After receiving his B.A. in International Development from UMass Amherst, Jonathan Estes has worked over thirty years as an experiential educator, business leader, analyst, and sustainability expert. In all the settings he has worked, clients are excited about discovering new ways to demonstrate their value to stakeholders to achieve positive outcomes for health, the environment, social equity, and profits.
As an adult educator, Jonathan has always pushed the limits of technology to improve innovation, behavior change, and strategic planning, most recently for many projects requiring models, simulations, and games. For example, in sub-Saharan Africa, he managed the deployment of a computer-based simulation for training clinicians how to treat HiV/AIDS more effectively; and he has designed two cooperative board games on climate change and green supply chains.
A compelling and insightful writer and a popular keynote speaker, he has presented the concepts and trends of measuring and communicating business values in a variety of conferences and publications. In his book, Smart Green: How to Implement Sustainable Business Practices in Any Industry and Make Money (Wiley & Sons, March 2019), Jonathan outlines the key sustainability issues and processes leaders in all sectors need to be aware of to be both sustainable and successful.
Jonathan’s current work focuses on applying his life-long passion for game theory and dynamics to strategic decision-making and behavior change for a better world as founder and CEO of GamaVida, Inc.
Sample Topics
The Game of Life: Applying Game Theory for a Next Generation Tool for Personal Transformation
How can building a game help you overcome a current challenge or achieve a goal in your life? In this presentation, participants will apply game theory principles and game dynamics to create a microgame based around the circumstances and systems of an immediate challenge or goal. Once completed, participants will play their game for personal insights and potential breakthrough decisions not usually seen in real life. This realization comes from being able to try out different strategies and decisions without real-world consequences. Applications for this methodology are unlimited for personal, team, and organizational transformation.
Advancing Experiential Learning Across the Enterprise
Improving employee morale and productivity is currently challenging, especially with the limited tools available for remote management and training.
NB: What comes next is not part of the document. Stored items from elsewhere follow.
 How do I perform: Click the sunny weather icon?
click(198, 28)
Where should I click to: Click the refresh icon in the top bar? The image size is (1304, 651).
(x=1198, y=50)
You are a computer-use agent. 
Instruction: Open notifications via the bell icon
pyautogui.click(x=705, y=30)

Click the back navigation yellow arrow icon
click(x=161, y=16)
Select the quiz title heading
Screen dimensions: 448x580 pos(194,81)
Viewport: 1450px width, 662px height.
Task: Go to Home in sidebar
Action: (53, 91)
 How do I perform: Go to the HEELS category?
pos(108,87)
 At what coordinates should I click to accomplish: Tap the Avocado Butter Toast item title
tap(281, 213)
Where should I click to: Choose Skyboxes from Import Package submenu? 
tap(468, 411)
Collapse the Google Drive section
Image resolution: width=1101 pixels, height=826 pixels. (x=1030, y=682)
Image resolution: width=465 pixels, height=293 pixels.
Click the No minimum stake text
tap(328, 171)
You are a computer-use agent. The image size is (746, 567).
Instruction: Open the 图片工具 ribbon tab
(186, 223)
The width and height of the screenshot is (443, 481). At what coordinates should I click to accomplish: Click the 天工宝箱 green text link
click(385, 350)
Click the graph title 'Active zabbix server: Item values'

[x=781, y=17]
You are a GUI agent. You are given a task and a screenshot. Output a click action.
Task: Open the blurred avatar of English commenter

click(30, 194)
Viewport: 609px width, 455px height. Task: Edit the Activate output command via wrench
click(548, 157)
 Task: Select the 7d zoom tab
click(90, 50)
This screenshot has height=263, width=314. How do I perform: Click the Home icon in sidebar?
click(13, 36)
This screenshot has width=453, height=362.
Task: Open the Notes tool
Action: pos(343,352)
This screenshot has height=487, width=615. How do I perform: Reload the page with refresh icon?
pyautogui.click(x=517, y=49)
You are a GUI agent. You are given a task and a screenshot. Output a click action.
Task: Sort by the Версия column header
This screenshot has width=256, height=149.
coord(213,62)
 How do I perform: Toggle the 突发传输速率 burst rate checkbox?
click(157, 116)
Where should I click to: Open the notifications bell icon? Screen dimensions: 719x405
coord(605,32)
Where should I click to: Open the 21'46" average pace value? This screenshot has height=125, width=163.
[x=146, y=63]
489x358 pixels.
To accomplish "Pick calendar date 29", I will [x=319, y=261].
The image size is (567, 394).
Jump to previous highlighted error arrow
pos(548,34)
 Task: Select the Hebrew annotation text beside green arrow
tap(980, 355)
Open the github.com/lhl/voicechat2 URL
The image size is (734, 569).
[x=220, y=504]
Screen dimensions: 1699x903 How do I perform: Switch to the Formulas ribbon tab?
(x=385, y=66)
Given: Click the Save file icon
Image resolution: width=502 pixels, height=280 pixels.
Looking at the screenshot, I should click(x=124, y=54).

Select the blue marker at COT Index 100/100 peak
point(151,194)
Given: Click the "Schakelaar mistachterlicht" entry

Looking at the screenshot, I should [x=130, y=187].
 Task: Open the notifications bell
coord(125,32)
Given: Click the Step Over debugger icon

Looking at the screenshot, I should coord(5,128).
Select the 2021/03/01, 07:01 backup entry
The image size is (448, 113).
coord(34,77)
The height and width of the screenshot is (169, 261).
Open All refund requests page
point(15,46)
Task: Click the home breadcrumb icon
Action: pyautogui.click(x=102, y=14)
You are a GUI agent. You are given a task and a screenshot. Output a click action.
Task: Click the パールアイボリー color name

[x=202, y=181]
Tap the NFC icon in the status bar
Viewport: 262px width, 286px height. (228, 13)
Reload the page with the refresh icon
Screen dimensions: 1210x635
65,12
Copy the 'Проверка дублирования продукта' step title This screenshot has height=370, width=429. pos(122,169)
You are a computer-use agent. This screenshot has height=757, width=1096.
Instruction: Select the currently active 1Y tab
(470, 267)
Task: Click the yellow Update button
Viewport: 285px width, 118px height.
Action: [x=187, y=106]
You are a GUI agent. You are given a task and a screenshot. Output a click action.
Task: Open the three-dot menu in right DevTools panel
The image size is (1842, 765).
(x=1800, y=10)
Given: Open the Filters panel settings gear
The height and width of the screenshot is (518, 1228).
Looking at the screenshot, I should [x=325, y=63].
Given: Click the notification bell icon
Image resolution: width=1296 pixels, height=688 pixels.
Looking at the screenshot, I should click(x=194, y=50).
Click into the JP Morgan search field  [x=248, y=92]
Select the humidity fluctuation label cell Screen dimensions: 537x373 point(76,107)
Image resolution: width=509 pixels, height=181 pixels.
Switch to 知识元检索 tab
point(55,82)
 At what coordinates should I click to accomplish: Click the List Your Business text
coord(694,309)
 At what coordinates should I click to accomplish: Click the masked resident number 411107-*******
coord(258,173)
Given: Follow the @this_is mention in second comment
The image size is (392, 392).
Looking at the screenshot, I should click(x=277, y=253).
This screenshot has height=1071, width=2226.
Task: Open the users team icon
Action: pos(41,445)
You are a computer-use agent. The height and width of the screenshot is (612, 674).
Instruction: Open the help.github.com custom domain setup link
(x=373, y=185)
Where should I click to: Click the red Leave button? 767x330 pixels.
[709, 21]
Traditional methods of learning with talking heads, slide decks, pdf documents, and skill tests are inadequate to impact behavior change where experiential learning methodologies such as serious games, microlearning, scenarios, and stories can have a better effect. In this presentation, current practices and examples of experiential learning activities will demonstrate the value such as greater participant agency, fail fast in safe environments, see the whole system, overcome myopic thinking, and reaching new generations that expect more interaction and experience, mentorship, and practical learning outcomes.
Building Game Culture: Transforming Behavior Change with Serious Games
Serious games provide an opportunity to positively affect culture change in organizations. They offer a safe environment for experimentation, accelerating innovation and adaptation in volatile environments. When networked across the organization, games enable people to pool their collective skills, intelligence and insights to solve problems more quickly and creatively. For customers and stakeholders, games also provide multi-directional feedback loops for both collecting and disseminating information to the appropriate decision-makers. Takeaways from the case study will include how serious games are particularly effective tools for improving decision making, including eliminating blind spots, connecting the dots in a complex system, and using scenarios to move beyond dashboards.
Case Study of Serious Games for Overcoming Silo Mentality
Serious Games refers to activating game theory, game dynamics and virtual worlds to address real world issues. Where traditional strategic planning approaches to problem-solving break the process into distinct sequential steps, the result often reinforces the problem of silo mentality. Through a case study of a digital serious game pilot focusing on reducing the impact of malaria in countries affected by rising climate change, mismanagement of resources, and increasing resistance to pesticides, this presentation will describe how serious games can make a difference.